Environmental responsibility used to be framed as an ethical or reputational issue. Today it is a commercial one. 

Quantity surveyor firms that treat sustainability as an add-on risk losing work, adding cost for clients, and missing a major growth opportunity. Firms that embed whole life carbon thinking, circularity and compliance into cost advice and procurement stand to win more tenders, manage risk better and deliver clearer value to clients.

  1. Regulation and industry standards are raising the floor for practice

The built environment now has clear, widely adopted frameworks for measuring and managing whole life carbon. The Royal Institution of Chartered Surveyors has published an updated whole life carbon assessment standard that sets out how to measure life cycle emissions and manage carbon budgets. You can view the update here.

In parallel, standards such as PAS 2080 are being used across infrastructure and building sectors to align delivery and reduce upfront and whole life carbon. These frameworks are changing client and procurement expectations and are often referenced in public and private sector briefs. 

  1. Clients, investors and lenders expect action

Clients increasingly demand demonstrable carbon performance and whole life cost transparency at early stages of projects. Investors and lenders are tightening their climate-related due diligence and expect borrowers and collateral to reflect transition and physical risks. 

Regulators and financial supervisors have also signalled that banks and insurers should fill gaps in climate risk management, which can translate into tougher lending criteria and insurance pricing for high carbon or climate-vulnerable assets. 

Quantity surveyors who can provide robust whole life carbon and life cycle costing evidence, therefore become essential advisors in financing and procurement conversations. 

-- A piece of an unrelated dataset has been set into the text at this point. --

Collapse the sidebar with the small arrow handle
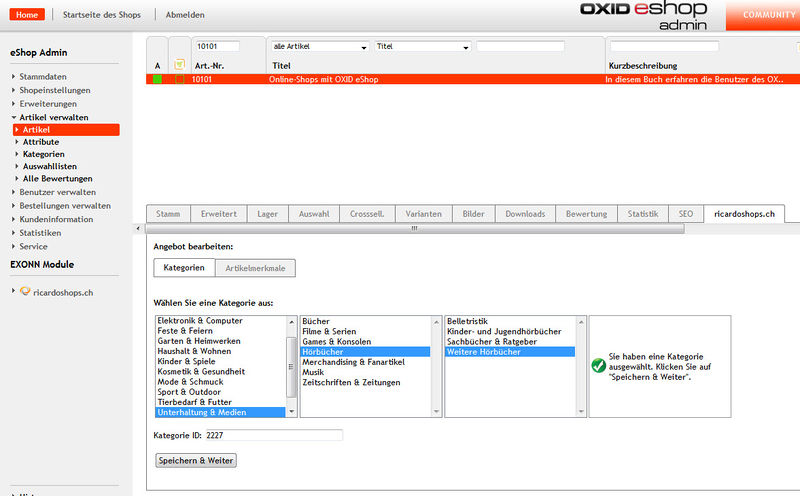This screenshot has width=800, height=496. click(x=136, y=228)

  1. Carbon is a cost and a value driver

Embodied carbon, operational energy and end-of-life impacts are not abstract sustainability metrics. They affect material choices, sequencing, procurement, and long term maintenance budgets. Thoughtful whole life costing and early-stage design interventions can reduce both carbon and cost. 

At the same time, new markets for low carbon materials, circular business models and offsite manufacture create opportunities to reduce programme risk and material waste while improving margins. Leading consultancies and sector reports highlight that circular approaches and material optimisation can materially abate embodied carbon and create business value. 

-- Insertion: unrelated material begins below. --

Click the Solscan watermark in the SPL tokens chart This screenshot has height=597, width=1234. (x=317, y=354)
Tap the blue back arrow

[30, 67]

Quantity surveyors who can quantify these trade-offs give clients the tools to make better commercial decisions. 

  1. Risk management is now about climate as well as cost

Physical risks such as flooding and extreme weather, and transition risks such as changing regulation or carbon pricing, affect asset values. Insurers and banks are scrutinising exposures and may limit cover or increase premiums for high risk assets. 

Quantity surveyors who incorporate resilience, whole life carbon and scenario thinking into valuations, tender advice and contract packages help clients reduce exposure and secure finance and insurance on better terms. 

  1. Tender scoring and competitive advantage

Many public sector procurement frameworks and large institutional clients now award marks for sustainability, whole life carbon reduction and social value. That makes sustainability expertise a differentiator in competitive bids. 

Quantity surveyors who can produce credible whole life carbon reports, advise on low carbon procurement strategies and model circular options will improve their clients’ scores and their own position in tender judging. 

Practical steps for quantity surveyor firms

  • Embed whole life carbon and life cycle costing into early stage cost plans.
  • Work with supply chains to gather actual material and product data rather than relying on generic factors. 
  • Translate sustainability metrics into commercial outcomes for clients: show the net present cost, maintenance implications and financing impacts of lower carbon options.
  • Use sustainability as a market signal: showcase successful projects in bids, and partner with like minded consultants to deliver integrated carbon and cost services.

For CQS Solutions and our clients, environmental responsibility is not a distraction from commercial goals. It is a route to clearer cost advice, better risk management and competitive differentiation.